/ Open Targets Platform

Open Targets in the time of Covid-19

Allow me to give my best wishes to all our Open Targets users, collaborators and colleagues in this extraordinary time of the Covid-19 pandemic. As I write this, the Wellcome Genome Campus is closed to all but essential workers and the UK is in lock down.

It's hard to think about science in the middle of an international emergency where people are fighting for their lives. However science is a major part of the solution for the future and it is heartening to see the research community come together to seek avenues for treatments for Covid-19 disease (for instance see Figure 4 of this report). Colleagues on the Genome Campus have been involved in some of these efforts, for instance see this preprint, and are actively pursuing other ways in which we can contribute including developing a platform to share Covid-19 research data. EMBL-EBI was also involved in developing this explainer of the current Covid-19 epidemic for a general audience. From an Open Targets perspective we are thinking hard about where our research programme and approaches could be useful. We have seen already that some researchers have made use of the Open Targets Platform as the starting point to identify drugs interacting with host targets. The rapid release of these analyses as preprints is appropriate to the seriousness of the pandemic, but it is worth remembering that formal peer review is still required.

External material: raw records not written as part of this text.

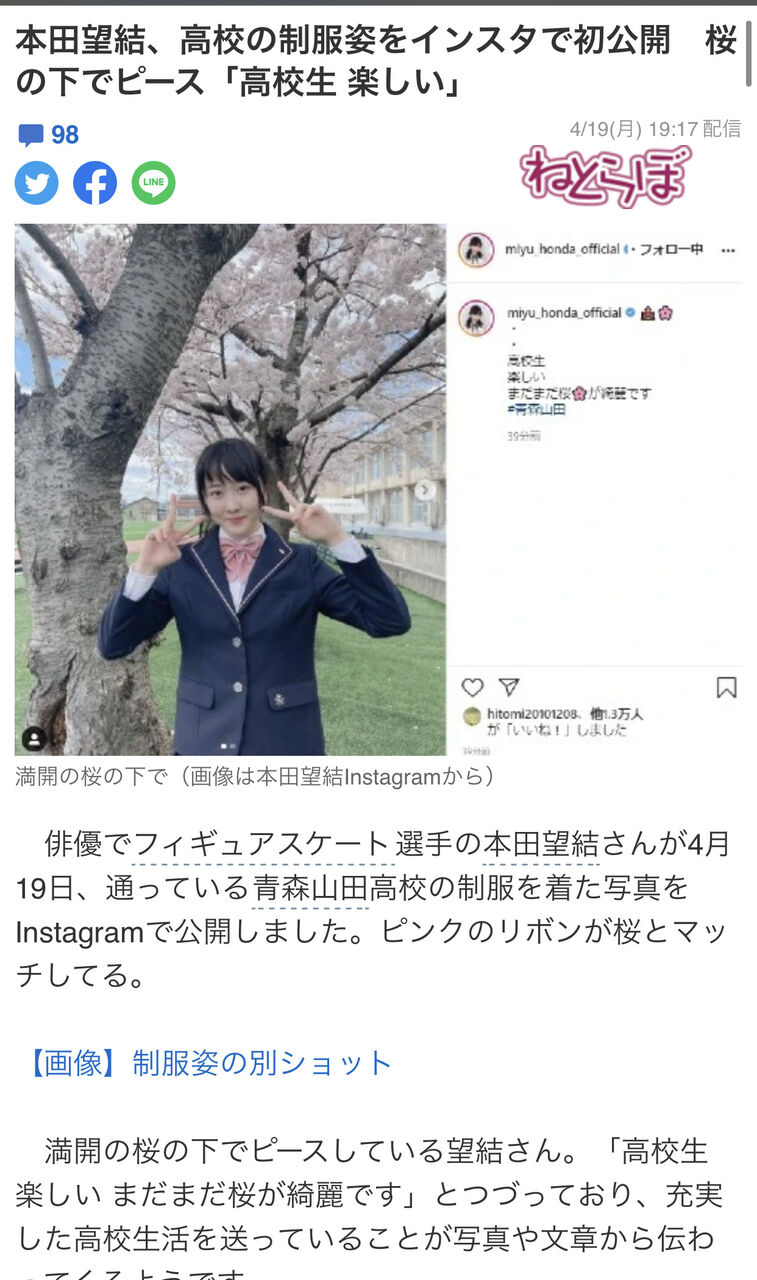
Task: Share the article via the Twitter icon
Action: coord(37,183)
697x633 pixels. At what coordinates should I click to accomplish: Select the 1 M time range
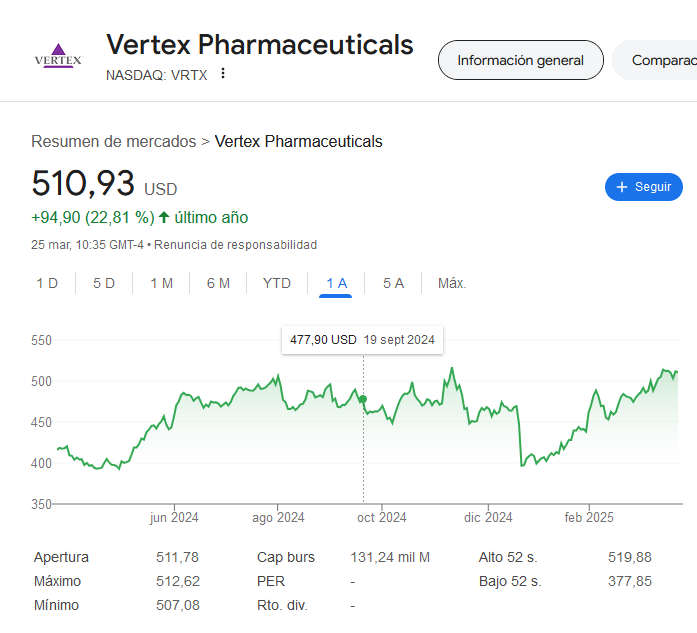pos(161,283)
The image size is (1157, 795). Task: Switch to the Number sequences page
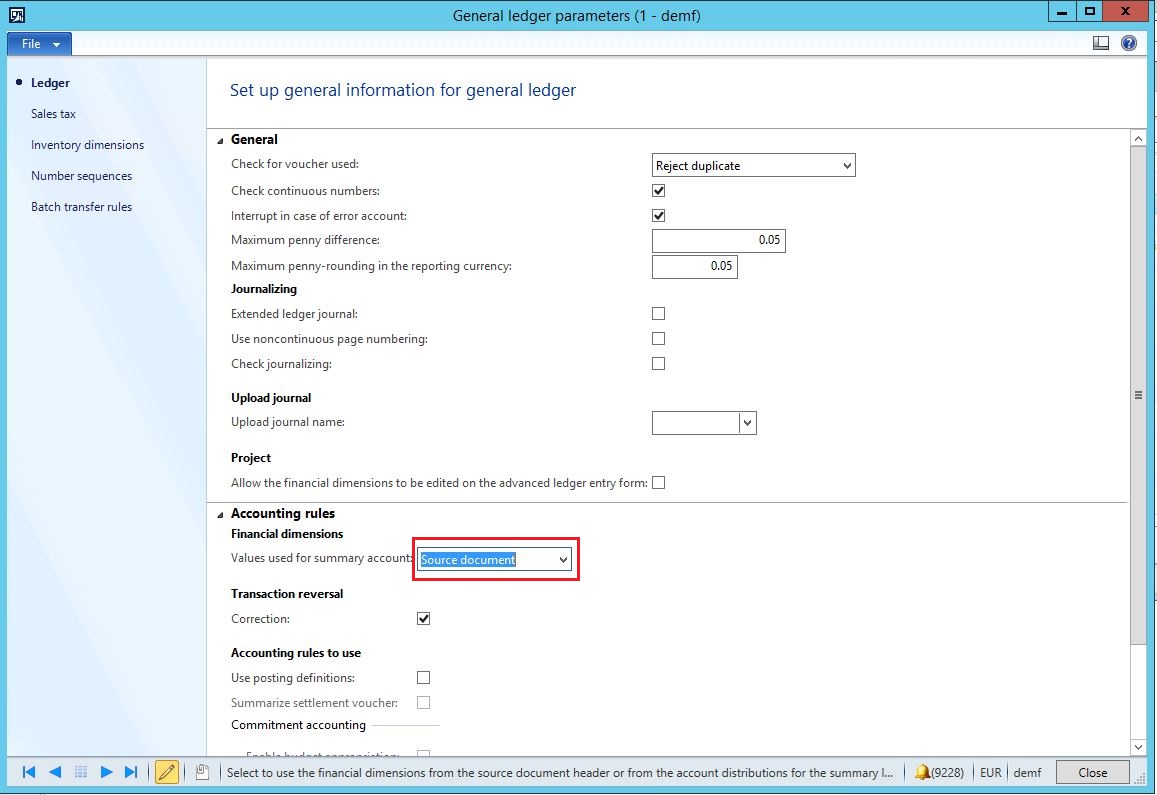pyautogui.click(x=81, y=176)
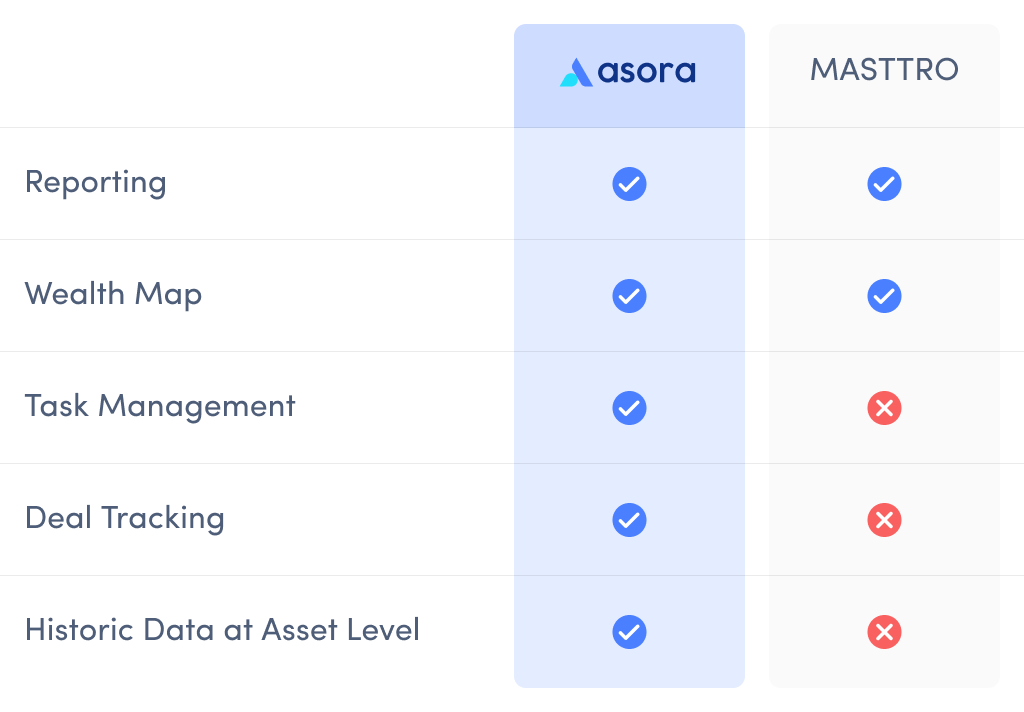Click the 'asora' wordmark text

pyautogui.click(x=647, y=72)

This flurry of activity got us thinking about how well the Open Targets Platform deals with coronavirus disease and specifically Covid-19. As the Platform concentrates on human targets, this is a use case that is outside our usual main focus and the first thing we identified is that we don't yet have a term for Covid-19 because of the newness of the disease. This is something we will fix through our collaboration with the Experimental Factor Ontology team (see this github ticket). While viral genes are not represented in our Platform, there is useful information. There are several disease terms related to coronavirus diseases. For example, earlier coronavirus disease data is present including severe acute respiratory syndrome (SARS) but there is no term for Middle East Respiratory Syndrome (MERS). There is also data for a broader ontology term "coronavirus infectious disease". As an aside it is worth noting that disease terms are brought into the Platform primarily if data exists from our data providers for that term. So these data have arisen naturally through our data acquistion process. We will also need to improve the structure of the ontology in this area (see above).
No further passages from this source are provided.